Threat Report Summarizing¶

This notebook is used to experiment with the few-shot learning technique to automatically summarize threat reports and generate a mind map of the key findings.

What is few-shot learning?¶

Few-shot learning in prompt engineering refers to the approach where a model, with minimal examples or 'shots', is trained to understand and perform a specific task. Instead of requiring vast amounts of data, this method leverages prior knowledge and limited new data to quickly adapt to new tasks or prompts.

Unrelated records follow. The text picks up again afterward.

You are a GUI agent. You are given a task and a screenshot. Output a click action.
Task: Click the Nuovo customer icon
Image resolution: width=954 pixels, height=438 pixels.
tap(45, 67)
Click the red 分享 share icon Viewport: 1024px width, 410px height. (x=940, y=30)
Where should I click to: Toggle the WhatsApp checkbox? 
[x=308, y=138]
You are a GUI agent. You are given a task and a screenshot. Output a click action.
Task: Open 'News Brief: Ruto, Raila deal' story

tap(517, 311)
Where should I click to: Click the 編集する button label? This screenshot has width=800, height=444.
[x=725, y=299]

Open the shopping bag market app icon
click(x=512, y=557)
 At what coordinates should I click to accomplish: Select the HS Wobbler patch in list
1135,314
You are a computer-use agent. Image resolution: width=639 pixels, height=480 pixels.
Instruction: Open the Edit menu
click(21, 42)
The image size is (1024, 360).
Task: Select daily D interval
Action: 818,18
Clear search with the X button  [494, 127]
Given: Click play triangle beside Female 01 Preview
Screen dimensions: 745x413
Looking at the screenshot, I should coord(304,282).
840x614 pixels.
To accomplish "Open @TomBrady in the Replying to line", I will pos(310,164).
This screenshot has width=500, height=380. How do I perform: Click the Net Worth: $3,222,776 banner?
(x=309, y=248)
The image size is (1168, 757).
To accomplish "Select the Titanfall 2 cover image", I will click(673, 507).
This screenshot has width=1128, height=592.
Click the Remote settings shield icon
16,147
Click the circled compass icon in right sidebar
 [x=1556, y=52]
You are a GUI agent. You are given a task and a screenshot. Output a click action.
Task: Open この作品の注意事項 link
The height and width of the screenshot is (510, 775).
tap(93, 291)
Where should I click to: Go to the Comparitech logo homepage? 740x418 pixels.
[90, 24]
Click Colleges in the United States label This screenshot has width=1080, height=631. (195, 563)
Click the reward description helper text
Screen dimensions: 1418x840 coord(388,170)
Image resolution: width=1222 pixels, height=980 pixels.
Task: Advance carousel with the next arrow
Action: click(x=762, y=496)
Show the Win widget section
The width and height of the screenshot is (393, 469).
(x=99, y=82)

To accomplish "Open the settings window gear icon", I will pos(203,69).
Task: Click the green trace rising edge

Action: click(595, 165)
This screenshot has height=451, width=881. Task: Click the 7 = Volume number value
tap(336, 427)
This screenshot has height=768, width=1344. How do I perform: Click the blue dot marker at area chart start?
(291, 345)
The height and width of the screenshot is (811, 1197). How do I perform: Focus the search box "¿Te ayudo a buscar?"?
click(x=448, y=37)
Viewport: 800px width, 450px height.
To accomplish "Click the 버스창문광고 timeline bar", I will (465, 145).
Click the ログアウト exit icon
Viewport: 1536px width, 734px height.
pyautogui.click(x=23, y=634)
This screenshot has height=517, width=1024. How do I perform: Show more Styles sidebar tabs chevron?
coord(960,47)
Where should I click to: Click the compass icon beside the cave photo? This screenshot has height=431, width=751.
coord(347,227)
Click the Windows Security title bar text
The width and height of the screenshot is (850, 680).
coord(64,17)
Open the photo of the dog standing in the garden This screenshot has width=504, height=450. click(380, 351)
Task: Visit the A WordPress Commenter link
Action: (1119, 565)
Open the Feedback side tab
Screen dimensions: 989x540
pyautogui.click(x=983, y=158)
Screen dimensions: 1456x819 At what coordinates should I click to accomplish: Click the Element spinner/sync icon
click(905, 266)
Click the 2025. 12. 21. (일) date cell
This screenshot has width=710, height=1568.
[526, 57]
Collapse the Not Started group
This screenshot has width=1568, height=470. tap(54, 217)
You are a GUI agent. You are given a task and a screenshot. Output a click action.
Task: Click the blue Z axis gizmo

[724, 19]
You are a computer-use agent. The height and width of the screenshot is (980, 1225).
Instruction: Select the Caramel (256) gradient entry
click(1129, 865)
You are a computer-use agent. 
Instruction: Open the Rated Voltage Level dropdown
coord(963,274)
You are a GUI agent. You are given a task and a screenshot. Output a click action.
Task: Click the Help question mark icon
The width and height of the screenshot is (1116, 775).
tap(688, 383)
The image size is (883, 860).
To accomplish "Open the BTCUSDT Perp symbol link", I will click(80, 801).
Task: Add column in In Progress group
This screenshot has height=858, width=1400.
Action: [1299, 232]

The motivation behind this is to "teach" a model with specific information to minimize mistakes or errors. In this experiment, I apply this concept to threat report summarization, but it can be applied to any type of data.

Prerequisites¶

You will need an OpenAI API key, but any model can be used.

Packages to Install:

openai
requests
BeautifulSoup

Limitations¶

In some instances, the mindmap generation might not be flawless and can encounter issues, especially with nested parentheses or brackets. These can be easily rectified either by rerunning the model or by manually modifying the mindmap code. Also keep in mind that this is a proof of concept that needs to be adjusted for your need. :)

Code¶

import requests
from bs4 import BeautifulSoup
from ipywidgets import widgets
from IPython.display import display
import openai
import os
import time
import re
from ipywidgets import Output

output = Output()

# You need to configure you environement variable or to add your key here
openai.api_key = os.getenv("OPENAI_API_KEY")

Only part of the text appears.